Feature News-Santri Darul Ulum mengamati hilal Awal Dzulhijjah bisa dibaca di sini.

Polemik penentuan awal bulan Dzulhijjah 1439 H ini sedang hangat dibicarakan oleh masyarakat. Sebabnya karena ada selisih penentuan tanggal 1 Dzulhijjah 1439 H antara Pemerintah Indonesia dengan Kerajaan Arab Saudi. Yang berarti, Idul Adha di Indonesia yang jatuh pada Rabu (22/8) tidak bersamaan dengan wuquf di Arafah yang berlangsung pada Senin (20/8).

“Sebenarnya tidak berbeda,” ungkap Dr. Suhra. Menurutnya hal ini terjadi karena keistimewaan kalender Islam yang sepenuhnya menentukan pergantian bulan setelah terlihatnya hilal. Sedangkan kalender Masehi menggunakan perhitungan hari yang tetap, dimana pergantian harinya ditetapkan pada garis bujur 180 derajat di Pasifik. Sehingga awal bulan qamariyah tidak harus sama di setiap tempat, tetapi bergantung pada keterlihatan hilalnya. Kali ini Saudi melihat hilalnya lebih awal, di Aceh baru bisa kita lihat sehari setelahnya.

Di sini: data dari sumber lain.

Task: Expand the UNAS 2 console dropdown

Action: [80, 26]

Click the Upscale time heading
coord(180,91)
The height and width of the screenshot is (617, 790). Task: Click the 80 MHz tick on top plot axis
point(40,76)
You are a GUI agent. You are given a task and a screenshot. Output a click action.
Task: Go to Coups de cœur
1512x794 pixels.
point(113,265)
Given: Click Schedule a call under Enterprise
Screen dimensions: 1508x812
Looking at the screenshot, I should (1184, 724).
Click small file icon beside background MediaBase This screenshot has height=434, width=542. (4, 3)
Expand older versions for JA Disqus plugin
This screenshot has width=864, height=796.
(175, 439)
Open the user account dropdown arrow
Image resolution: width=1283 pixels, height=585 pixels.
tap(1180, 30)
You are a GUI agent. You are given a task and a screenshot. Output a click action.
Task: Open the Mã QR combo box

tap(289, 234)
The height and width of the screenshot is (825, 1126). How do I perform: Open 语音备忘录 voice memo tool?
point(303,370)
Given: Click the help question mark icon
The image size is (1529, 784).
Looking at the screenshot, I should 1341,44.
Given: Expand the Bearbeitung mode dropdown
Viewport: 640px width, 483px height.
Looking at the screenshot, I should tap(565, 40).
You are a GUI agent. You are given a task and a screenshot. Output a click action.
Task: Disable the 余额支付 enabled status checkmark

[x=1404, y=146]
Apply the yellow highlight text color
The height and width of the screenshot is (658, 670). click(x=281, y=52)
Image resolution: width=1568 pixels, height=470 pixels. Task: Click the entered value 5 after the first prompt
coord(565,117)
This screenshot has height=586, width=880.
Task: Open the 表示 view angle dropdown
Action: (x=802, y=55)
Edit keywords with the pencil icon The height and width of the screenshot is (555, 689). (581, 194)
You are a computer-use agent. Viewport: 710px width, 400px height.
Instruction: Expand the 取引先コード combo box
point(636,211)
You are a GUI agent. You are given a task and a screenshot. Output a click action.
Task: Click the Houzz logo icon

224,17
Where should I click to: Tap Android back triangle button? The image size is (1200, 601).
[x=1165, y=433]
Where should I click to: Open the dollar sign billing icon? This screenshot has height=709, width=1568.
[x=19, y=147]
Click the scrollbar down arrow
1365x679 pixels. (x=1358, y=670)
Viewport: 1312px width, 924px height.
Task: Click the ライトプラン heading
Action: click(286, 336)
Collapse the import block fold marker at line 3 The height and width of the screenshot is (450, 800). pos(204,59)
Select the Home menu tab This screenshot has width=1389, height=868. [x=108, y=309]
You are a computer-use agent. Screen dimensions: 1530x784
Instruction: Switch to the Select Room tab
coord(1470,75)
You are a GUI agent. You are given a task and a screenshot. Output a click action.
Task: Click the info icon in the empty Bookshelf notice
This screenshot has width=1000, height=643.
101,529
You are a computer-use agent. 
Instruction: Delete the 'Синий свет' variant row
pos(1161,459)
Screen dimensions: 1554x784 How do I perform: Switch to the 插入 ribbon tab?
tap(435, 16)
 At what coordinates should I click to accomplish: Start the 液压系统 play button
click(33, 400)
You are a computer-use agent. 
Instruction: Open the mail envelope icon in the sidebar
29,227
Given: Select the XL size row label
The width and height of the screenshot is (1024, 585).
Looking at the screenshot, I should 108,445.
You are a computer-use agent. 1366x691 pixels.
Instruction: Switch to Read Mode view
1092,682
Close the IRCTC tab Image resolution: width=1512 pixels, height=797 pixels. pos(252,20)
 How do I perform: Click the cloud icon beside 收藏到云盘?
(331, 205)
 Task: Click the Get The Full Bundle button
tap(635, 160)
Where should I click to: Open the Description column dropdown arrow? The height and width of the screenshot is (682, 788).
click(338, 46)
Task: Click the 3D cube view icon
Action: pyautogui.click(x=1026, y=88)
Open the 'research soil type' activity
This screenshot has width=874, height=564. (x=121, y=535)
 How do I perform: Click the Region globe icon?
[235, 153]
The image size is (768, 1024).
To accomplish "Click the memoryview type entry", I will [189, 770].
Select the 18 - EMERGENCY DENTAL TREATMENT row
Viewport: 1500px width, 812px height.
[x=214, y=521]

“Jadi saat wuquf sedang berlangsung di Saudi, kita memasuki tanggal 9 Zulhijjah, yang artinya sebenarnya tak ada beda hari antara kita dengan Saudi. Hanya Saudi lebih cepat beberapa jam (sekitar 20 jam).” Jelas Dr. Suhra saat Darul Ulum Magazine mengonfirmasi informasi yang dibagikannya.

Dalam pengamatan hilal, hilal dapat diamati setelah matahari terbenam setiap akhir bulan qamariyah, jika telah melalui proses ijtima’. Ijtima’ adalah kondisi bumi dan bulan berada pada posisi bujur langit yang sama jika di amati dari bumi. Pada saat itu, bagian terlihat bulan membelakangi bumi. Baru setelah beberapa jam pasca bulan melewati kondisi ijtima’ dan kondisi langit yang cerah, sabit muda awal bulan dapat diamati seperti benang tipis melengkung di langit barat sesaat setelah matahari terbenam di hari itu.